▸ Text to read
┌──

Posted: Thu Mar 01, 2007 9:15 pm
by Nathaniel
WHERE YOU JUST WANT TO PULL YOUR HAIR OUT AND JUMP UP AND DOWN IN FRUSTRATION?

Wait, no no no, I meant:

Ever have one of those days where you sit back after an entire day of coding, designing or copywriting and you know, deep in your gut, that you've created your best work ever?

And you may show it to someone else, and they don't become all monkey-hyped because they can't see the finished product, as you can in your own mind. And it doesn't matter to you, because you are completely satisfied with your work and that's all that matters.

I had one of those days today.

:D

Posted: Thu Mar 01, 2007 10:30 pm
by dude81
I had such a day when my Soap problem got solved.

Look at my waiting time. I waited whole day in the forum for somebody to reply and was keeping on going with my experiments as I was new to soap. I've gone through many tutorials in one whole day. Many website were talking about nusoap, but nusoap could have been much more difficult since I'm using a third party software.

I had the total day went with unrest and still no result. I came next day early trying to fix the problem. The solution volka gave I tried it before but with a wrong param value. I've again taken look at the wsdl file my service provider gave me. I was passing a wrong param. I tried with the exact one and it was WOW. The soap result worked for me for the first time in one day when I'm totally new to soap. Finally I made it work.

But for my team it didn't matter. But its okay since PHP is not their part.

Re: Ever have one of those days...

Posted: Fri Mar 02, 2007 1:16 am
by jmut
Nathaniel wrote:.....

Ever have one of those days where you sit back after an entire day of coding, designing or copywriting and you know, deep in your gut, that you've created your best work ever?
....
I wish I could say that but I never get fully satisfied with what I did. As soon as I finish it I already see spots for improvement and I guess I cannot spend time just being happy for what I've accomplished. Sad but true. Luckily my boss does not see it that way and he is happy with what I do.

Posted: Fri Mar 02, 2007 2:48 am
by Chris Corbyn
I do :)

Sometimes I might be wrong though, it's not my *best* code. I like finishing something off and sitting back to admire it... laughable though it may be. I sort of believe I can "feel" the code. I can't really explain, but if it's good it feels rock solid, like you could pick it up, throw it around it'll stay in-tact. If I have the feeling that things are peeling at the edges or it's just a bit flimsy, somethings not right. OMG, how sad am I? I think I created a similar thread 6 months or so ago.

└──

▸ Raw data
┌──

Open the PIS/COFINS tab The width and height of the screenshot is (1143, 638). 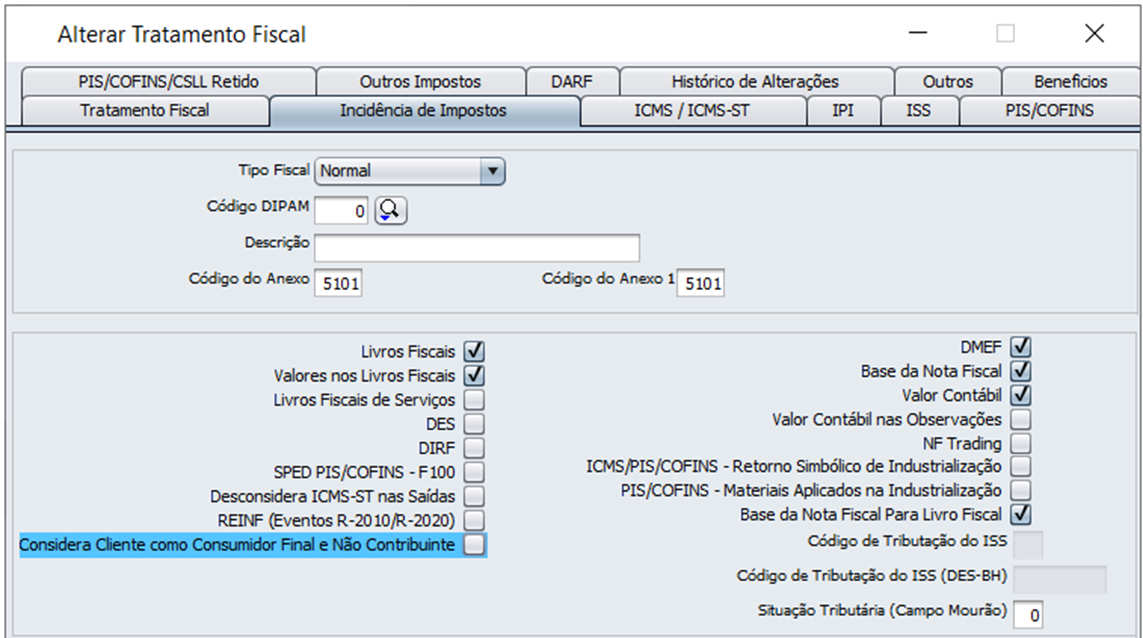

└──

▸ Task 1
Print the part of the forum thread about satisfying days of coding from "And you may" to "those days today.".
▸ Task 2
Carry on the forum thread about satisfying days of coding from where it stops.
The material above isn't needed here.

▸ Reply 1
And you may show it to someone else, and they don't become all monkey-hyped because they can't see the finished product, as you can in your own mind. And it doesn't matter to you, because you are completely satisfied with your work and that's all that matters.

I had one of those days today.

▸ Reply 2
Posted: Fri Mar 02, 2007 7:16 am
by Nathaniel
d11wtq wrote:...I can't really explain, but if it's good it feels rock solid, like you could pick it up, throw it around it'll stay in-tact...
Yup, you know exactly what I mean. Great way of putting it :D

Posted: Fri Mar 02, 2007 11:20 am
by RobertGonzalez
I have those feelings. Except I work with a team of geeks like me, so when I show them something they actually like what they see... in the code, not necessarily the output. The page may look exactly the same, but the code might be cleaner, or more modularized, or more optimized. And they do backflips with me.

As an example, I just got done building the first release of my company's online account management system. During the process I noticed that pages were loading a little slower than at first (at first they were loading in about 0.0020 seconds, whereas at this point there were loading at like 0.0850 seconds). I began to move all the database calls from the app into a data handling object, made some array creations a little more optimized and cross-method compatible, and the pages started loading in about 0.0100 seconds. No one else would have really been that thrilled about it, but my team was. That was a good feeling.

Posted: Fri Mar 02, 2007 11:27 am
by TheMoose
I have those days a lot recently, because as I'm working more and more on my website, I'm diving deeper into OOP and design patterns. Not only does it make me excited because I'm learning new things and understanding them, but because as I write code and it gets bugs, I am able to solve those problems and have it turn out exactly how I envisioned them as being.

Posted: Fri Mar 02, 2007 12:11 pm
by daedalus__
Whenever I code something that i consider my best work, I quickly find ways to improve it. lol

Posted: Fri Mar 02, 2007 2:26 pm
by veridicus
I miss those days. Lately it's been stupid feature after stupid feature on web sites that I just don't care about for clients that just don't interest me. I need to come up with more innovative ideas for my own personal sites to have those days you're referring to again.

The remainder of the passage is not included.